Voûtes et peintures murales

La lumière entre abondamment et se propage sur les murs et colonnes chaulés, sur les enduits colorés de la voûte.
La voûte du chœur fut peinte en 1417 par Jestin. La décoration primitive représentait un appareil de pierres de taille, indiqué par des lignes d'ocre rouge sur fond blanc. Les nervures étaient peintes en ocre jaune sur la moulure elliptique qui forme leur partie saillante. La teinte devenait d'un brun rouge dans la gorge soulignant la moulure. A l'origine, les flancs blanchis de la nervure portaient des mouchetures d'hermines, espacées d'environ soixante-dix centimètres les unes des autres.
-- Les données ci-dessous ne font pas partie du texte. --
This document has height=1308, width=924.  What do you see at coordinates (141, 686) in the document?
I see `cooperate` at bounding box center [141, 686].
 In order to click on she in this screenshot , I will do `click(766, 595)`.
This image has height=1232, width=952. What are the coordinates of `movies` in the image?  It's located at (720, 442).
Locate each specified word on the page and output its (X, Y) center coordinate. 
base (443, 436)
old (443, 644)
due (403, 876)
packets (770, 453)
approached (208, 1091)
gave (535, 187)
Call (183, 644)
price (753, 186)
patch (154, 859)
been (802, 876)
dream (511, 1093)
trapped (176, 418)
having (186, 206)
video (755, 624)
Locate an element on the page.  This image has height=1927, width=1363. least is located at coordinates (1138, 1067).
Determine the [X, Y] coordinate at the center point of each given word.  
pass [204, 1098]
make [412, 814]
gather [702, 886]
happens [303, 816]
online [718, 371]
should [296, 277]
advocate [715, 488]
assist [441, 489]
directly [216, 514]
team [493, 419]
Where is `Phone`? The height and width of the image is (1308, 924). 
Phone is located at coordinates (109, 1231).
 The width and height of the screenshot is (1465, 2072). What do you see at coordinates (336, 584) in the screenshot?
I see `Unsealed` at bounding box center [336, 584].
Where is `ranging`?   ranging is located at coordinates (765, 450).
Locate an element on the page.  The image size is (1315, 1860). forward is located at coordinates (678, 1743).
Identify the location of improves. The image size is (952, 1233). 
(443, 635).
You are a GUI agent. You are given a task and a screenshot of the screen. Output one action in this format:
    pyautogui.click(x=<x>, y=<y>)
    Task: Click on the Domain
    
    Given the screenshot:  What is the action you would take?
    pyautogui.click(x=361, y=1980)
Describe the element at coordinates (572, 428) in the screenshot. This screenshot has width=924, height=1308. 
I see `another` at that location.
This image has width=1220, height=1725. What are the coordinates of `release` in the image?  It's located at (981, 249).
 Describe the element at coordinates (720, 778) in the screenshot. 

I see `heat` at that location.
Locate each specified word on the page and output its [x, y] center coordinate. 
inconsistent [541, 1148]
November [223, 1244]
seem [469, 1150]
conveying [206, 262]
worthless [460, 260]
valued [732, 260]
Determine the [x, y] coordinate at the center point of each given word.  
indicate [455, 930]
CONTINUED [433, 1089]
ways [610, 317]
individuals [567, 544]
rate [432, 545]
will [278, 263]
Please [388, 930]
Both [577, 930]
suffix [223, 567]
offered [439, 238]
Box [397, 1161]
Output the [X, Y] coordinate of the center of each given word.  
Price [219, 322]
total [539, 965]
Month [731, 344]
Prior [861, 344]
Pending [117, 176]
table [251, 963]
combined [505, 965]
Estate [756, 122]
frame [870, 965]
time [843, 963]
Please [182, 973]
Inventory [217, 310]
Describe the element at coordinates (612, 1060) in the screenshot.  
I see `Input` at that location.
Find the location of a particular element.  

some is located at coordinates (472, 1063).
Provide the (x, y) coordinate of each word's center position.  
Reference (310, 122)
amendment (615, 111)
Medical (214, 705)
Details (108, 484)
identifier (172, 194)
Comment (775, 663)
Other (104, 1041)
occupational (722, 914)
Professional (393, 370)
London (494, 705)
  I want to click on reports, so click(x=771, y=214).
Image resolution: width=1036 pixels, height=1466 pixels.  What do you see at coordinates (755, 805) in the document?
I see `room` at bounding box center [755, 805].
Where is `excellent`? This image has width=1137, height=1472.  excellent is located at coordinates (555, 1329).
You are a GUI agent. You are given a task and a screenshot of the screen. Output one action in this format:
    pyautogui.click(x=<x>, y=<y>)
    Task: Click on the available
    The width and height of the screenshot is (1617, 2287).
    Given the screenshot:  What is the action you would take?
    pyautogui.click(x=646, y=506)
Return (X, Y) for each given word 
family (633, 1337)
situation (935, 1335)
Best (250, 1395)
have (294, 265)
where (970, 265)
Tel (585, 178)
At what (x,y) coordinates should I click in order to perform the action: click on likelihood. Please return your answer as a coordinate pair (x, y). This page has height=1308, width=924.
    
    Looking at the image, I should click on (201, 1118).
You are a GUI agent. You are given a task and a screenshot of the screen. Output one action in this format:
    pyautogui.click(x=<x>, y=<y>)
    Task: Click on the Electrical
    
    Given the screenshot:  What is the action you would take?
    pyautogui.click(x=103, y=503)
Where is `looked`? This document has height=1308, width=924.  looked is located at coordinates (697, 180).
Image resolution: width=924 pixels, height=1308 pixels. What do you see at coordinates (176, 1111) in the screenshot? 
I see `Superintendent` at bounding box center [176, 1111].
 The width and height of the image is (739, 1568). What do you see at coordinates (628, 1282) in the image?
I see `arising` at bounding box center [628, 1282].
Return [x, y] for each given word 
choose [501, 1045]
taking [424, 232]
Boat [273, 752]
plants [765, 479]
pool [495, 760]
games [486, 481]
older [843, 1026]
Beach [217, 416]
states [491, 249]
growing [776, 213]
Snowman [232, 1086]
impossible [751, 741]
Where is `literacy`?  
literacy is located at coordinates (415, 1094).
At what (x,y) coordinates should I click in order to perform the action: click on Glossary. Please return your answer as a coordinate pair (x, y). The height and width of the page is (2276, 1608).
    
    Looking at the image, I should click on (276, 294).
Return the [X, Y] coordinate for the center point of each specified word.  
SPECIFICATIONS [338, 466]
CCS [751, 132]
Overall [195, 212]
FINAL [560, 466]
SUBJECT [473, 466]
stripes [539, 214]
Les couleurs des colonnettes, contrairement à la perspective chromatique, s'éclaircissent avec la proximité du sol.
Puis, probablement au XVIIe siècle, cette peinture fut recouverte d'un badigeon bleu-clair constellé d'étoiles de couleur bleu-foncé, qui, vers 1820, disparut lui-même sous un badigeon blanc; le grattage des pierres effectué par Mgr Sergent, de 1863 à 1867, l'a fait heureusement disparaître (R.F. Le Men).
Les voûtes du transept et de la nef , construites sous l'épiscopat d'Alain le Maout de 1487 a 1493, furent peintes par Jean Soyer et Gilles Le Febvre, quatre vingt ans environ après celles du chœur. La décoration adoptée correspondait à celle du chœur Cependant , en raison du mariage d'Anne de Bretagne avec le roi de France Charles VII, .le carré de transept avait été semé de fleurs de lys d'azur, autour de l'écusson de Bretagne formant la clef.
En 1863, l'architecte diocésain Joseph Bigot fait mettre à nu les parements à l'exception des chapelles latérales. Il fit reprendre les peintures des clefs de voûte.
En 1990 on restaure les peintures du chœur, à l'exception du faux appareil des voûtains et du décor d'hermines, insuffisamment documenté.
Lors de la deuxième tranche de travaux dans la nef en 1995, le faux appareil de brique ocre rouge à joints blancs, peints en 1493 par Sohier fils, fut restitué ; après grattage des couches superposées : une seconde peinture inversée de fond blanc à joints rouges, posée en 1639, et une troisième du 19e imitant un appareil de pierre à joints gris.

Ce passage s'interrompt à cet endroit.